If programming can solve this, please let me know. I am a competent programmer in Java, PHP, and I know basic C.

Open a terminal in the directory

Lets assume the file is called: imabigfilename.txt

try this

mv imabigfilename.txt smallfilename.txt

Worked. What a life saver. Many thanks :slight_smile:

Hi,

What exactly do you want to do? The rename command is not for renaming files from old to new file name but for fixing e. g. numbered file names or file extensions like this


rename .htm .html *.htm

which means "Search for *.htm and change the extension from htm to html. Could you give us an example what exactly the problem is. I think to rename the files with mv in a 3 gig folder will cause a load of work. :wink:

Bye

Erik

Hello Angadude,

Please take a look at a software package called “fslint”.

It is a tool that performs various types of clean-up on large numbers of files in an automated way. Two of the sub-features that may interest you are called “Bad names” and “Name clashes”.

FSlint - Duplicate file finder for linux

Best of luck!

Thanks for the info on Fslint. Interesting application.
Definitely beats writing my own find program.
Looks like I’m going to have my hands filled getting rid of duplicates.

On 2010-08-09, tararpharazon <tararpharazon@no-mx.forums.opensuse.org> wrote:

> Looks like I’m going to have my hands filled getting rid of duplicates.

Duplicate what?
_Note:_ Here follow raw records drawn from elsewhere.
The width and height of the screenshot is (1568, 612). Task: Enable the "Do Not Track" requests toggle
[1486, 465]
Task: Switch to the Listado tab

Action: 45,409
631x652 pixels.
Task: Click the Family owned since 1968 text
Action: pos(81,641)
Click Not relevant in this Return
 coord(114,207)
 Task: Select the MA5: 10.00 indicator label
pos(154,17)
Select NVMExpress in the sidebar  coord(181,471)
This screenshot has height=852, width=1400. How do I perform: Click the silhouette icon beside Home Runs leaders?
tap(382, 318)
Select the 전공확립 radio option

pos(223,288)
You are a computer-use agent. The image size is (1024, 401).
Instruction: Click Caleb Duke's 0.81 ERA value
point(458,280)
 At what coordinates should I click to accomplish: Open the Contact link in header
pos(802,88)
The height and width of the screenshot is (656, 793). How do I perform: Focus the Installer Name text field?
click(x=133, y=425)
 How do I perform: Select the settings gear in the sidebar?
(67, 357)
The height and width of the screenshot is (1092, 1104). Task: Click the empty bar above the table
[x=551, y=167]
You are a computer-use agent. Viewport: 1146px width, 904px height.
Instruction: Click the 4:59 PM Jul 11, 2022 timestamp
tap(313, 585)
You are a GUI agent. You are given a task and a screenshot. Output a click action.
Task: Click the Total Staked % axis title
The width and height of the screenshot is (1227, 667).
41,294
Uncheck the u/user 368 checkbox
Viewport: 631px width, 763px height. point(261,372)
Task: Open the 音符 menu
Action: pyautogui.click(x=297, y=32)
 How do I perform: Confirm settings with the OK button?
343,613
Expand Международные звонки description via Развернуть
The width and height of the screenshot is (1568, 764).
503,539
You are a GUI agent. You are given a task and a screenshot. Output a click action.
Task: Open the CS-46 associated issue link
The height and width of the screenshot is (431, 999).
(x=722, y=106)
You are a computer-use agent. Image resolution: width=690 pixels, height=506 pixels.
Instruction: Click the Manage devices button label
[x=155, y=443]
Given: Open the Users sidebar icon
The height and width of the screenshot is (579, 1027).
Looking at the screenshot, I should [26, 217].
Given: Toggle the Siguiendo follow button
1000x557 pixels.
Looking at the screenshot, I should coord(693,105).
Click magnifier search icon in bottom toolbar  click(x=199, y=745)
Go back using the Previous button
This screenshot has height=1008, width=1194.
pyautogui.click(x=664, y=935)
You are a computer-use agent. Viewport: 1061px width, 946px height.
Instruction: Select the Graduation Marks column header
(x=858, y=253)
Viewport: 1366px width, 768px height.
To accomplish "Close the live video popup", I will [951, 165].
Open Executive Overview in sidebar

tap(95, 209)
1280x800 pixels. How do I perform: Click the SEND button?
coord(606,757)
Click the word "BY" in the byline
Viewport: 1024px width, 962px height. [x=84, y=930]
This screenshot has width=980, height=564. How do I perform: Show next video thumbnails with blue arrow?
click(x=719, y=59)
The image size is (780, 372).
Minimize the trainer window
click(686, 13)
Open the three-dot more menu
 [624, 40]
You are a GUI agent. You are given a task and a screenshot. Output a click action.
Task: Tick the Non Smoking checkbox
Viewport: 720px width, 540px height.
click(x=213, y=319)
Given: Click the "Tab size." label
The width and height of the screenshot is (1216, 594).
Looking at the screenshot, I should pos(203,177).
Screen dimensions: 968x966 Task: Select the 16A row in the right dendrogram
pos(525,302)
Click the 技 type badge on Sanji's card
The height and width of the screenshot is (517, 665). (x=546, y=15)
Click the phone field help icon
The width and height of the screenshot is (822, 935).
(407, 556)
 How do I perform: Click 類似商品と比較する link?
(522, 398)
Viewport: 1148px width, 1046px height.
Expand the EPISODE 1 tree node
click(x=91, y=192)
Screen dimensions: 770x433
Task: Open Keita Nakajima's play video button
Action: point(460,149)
Names? Or file content?

I have a script that replaces identical files with links to each other. Just
to save space, you know.

That could easly be changed to only list the identical files, without taking
any action.

Any use to you ?


When in doubt, use brute force.
– Ken Thompson

Thanks, no I don’t think so. I want to get rid of duplicates. Mostly the same files in different locations, look-alike photos, cached .pngs.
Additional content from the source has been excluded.